** DATA LISTING follows **

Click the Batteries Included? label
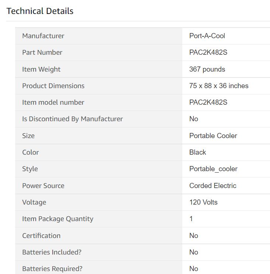pos(52,252)
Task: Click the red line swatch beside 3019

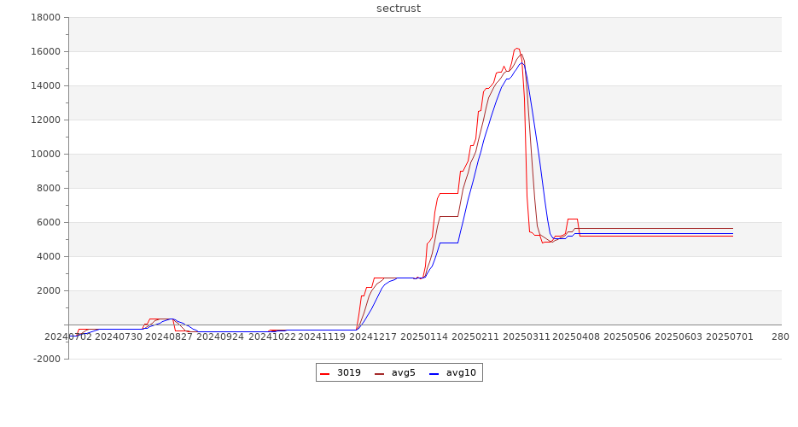Action: [325, 373]
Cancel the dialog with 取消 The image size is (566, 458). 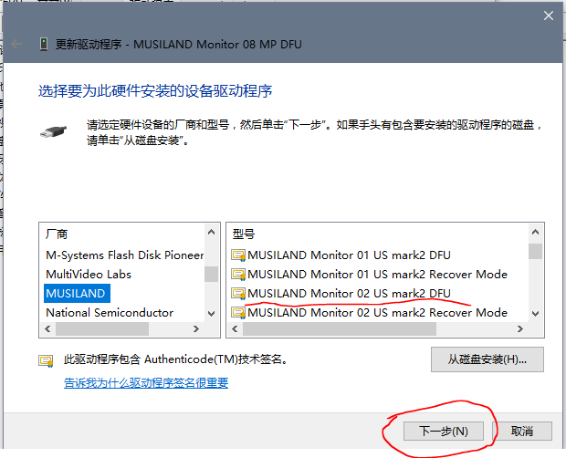522,431
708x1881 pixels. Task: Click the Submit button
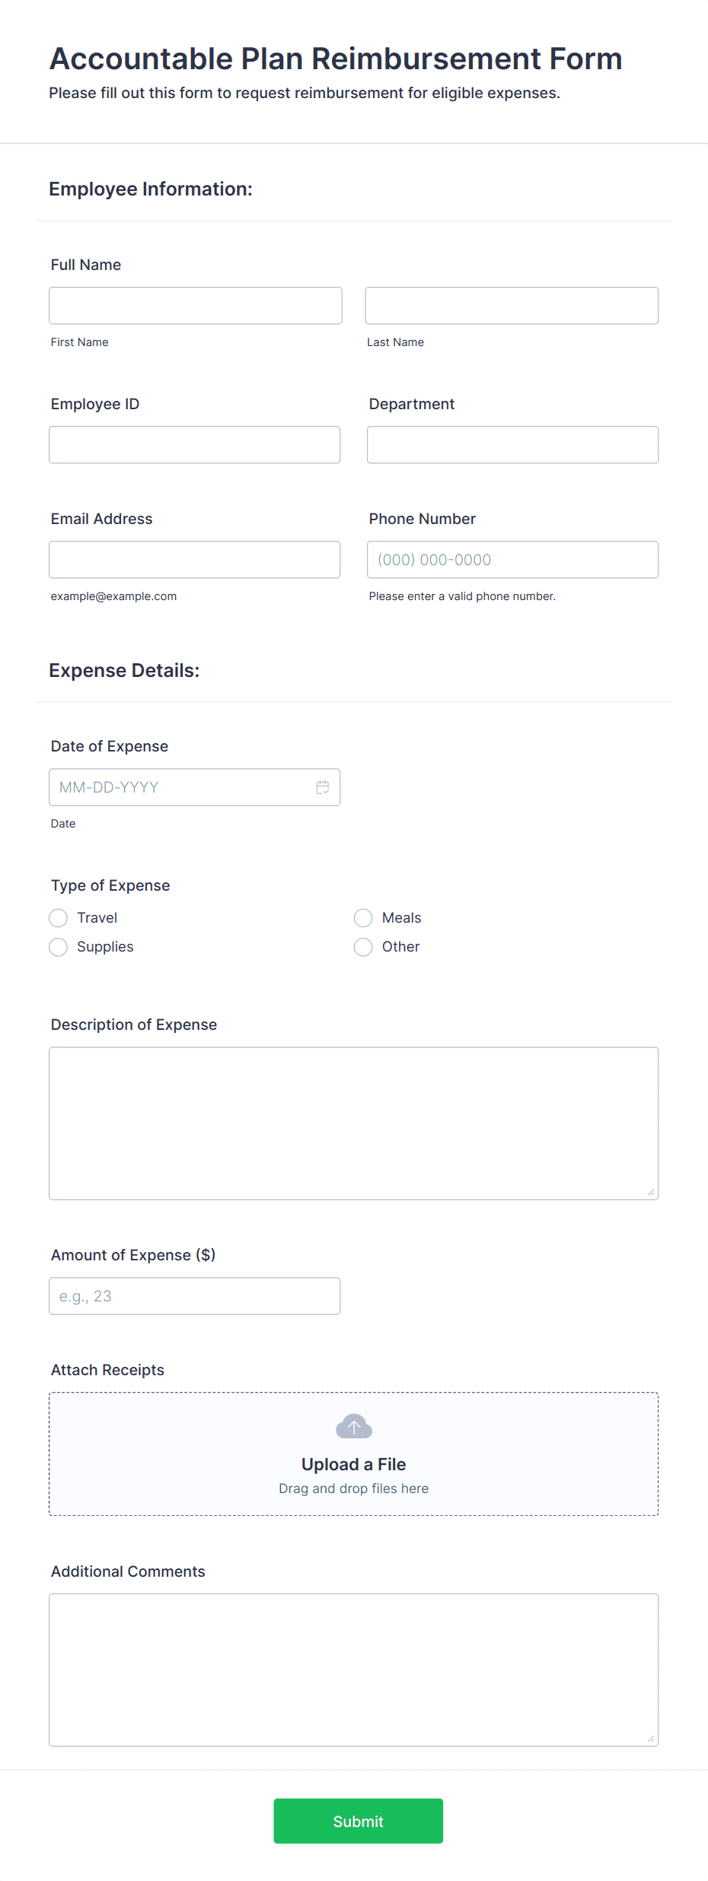point(358,1821)
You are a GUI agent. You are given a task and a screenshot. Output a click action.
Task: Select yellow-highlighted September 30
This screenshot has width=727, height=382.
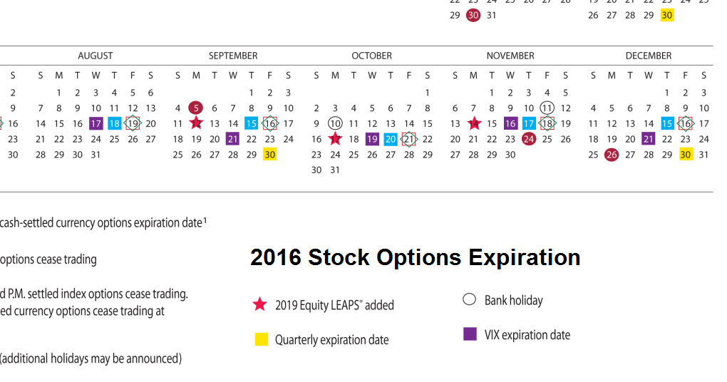pyautogui.click(x=269, y=155)

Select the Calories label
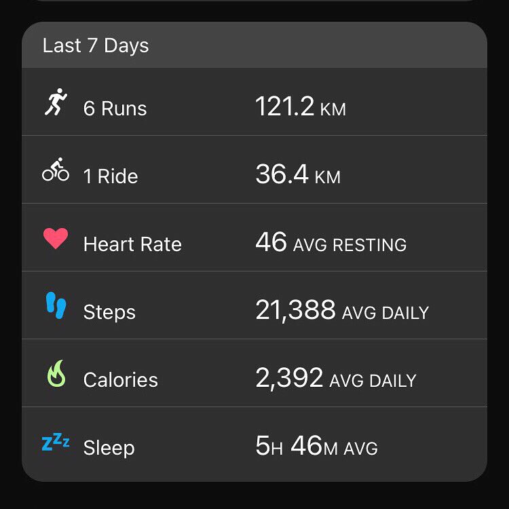(x=120, y=379)
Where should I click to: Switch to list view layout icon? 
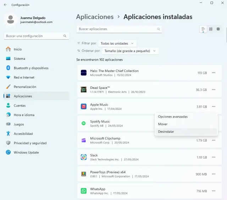[x=203, y=29]
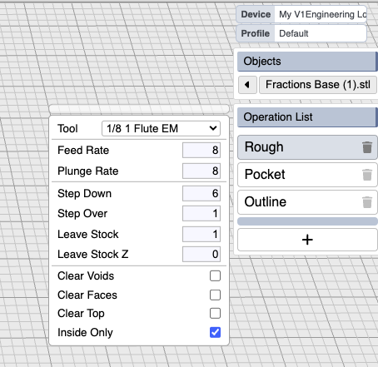Click the Step Down value field
This screenshot has width=378, height=367.
click(201, 193)
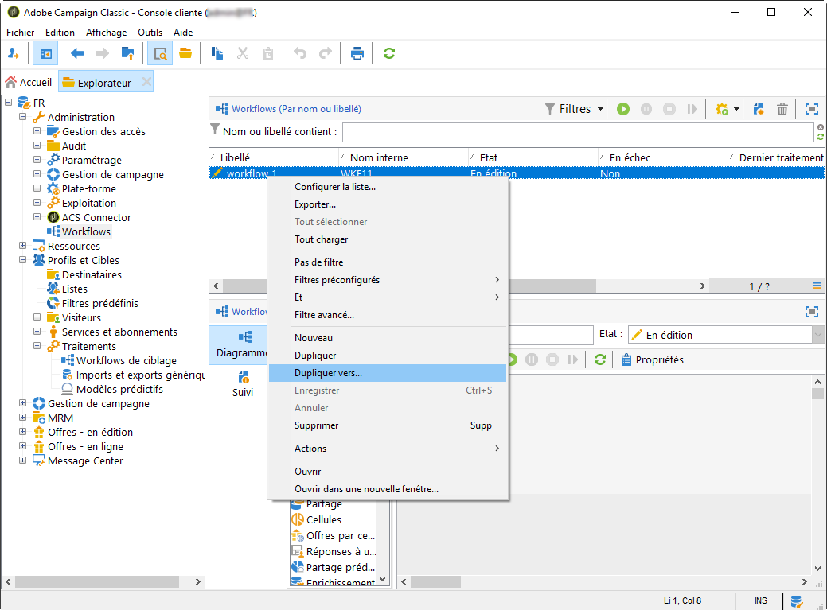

** End of DATA LISTING **

• [PROBLEM DESCRIPTION] Do not include pictures. Copy only the lines running from the line with "Where should I" through the last line of the records, exactly as they appear.

• [ANSWER TO THIS EXERCISE]
Where should I click to: Switch to list view layout icon? 
[x=203, y=29]
Click the Step Down value field
This screenshot has width=378, height=367.
click(201, 193)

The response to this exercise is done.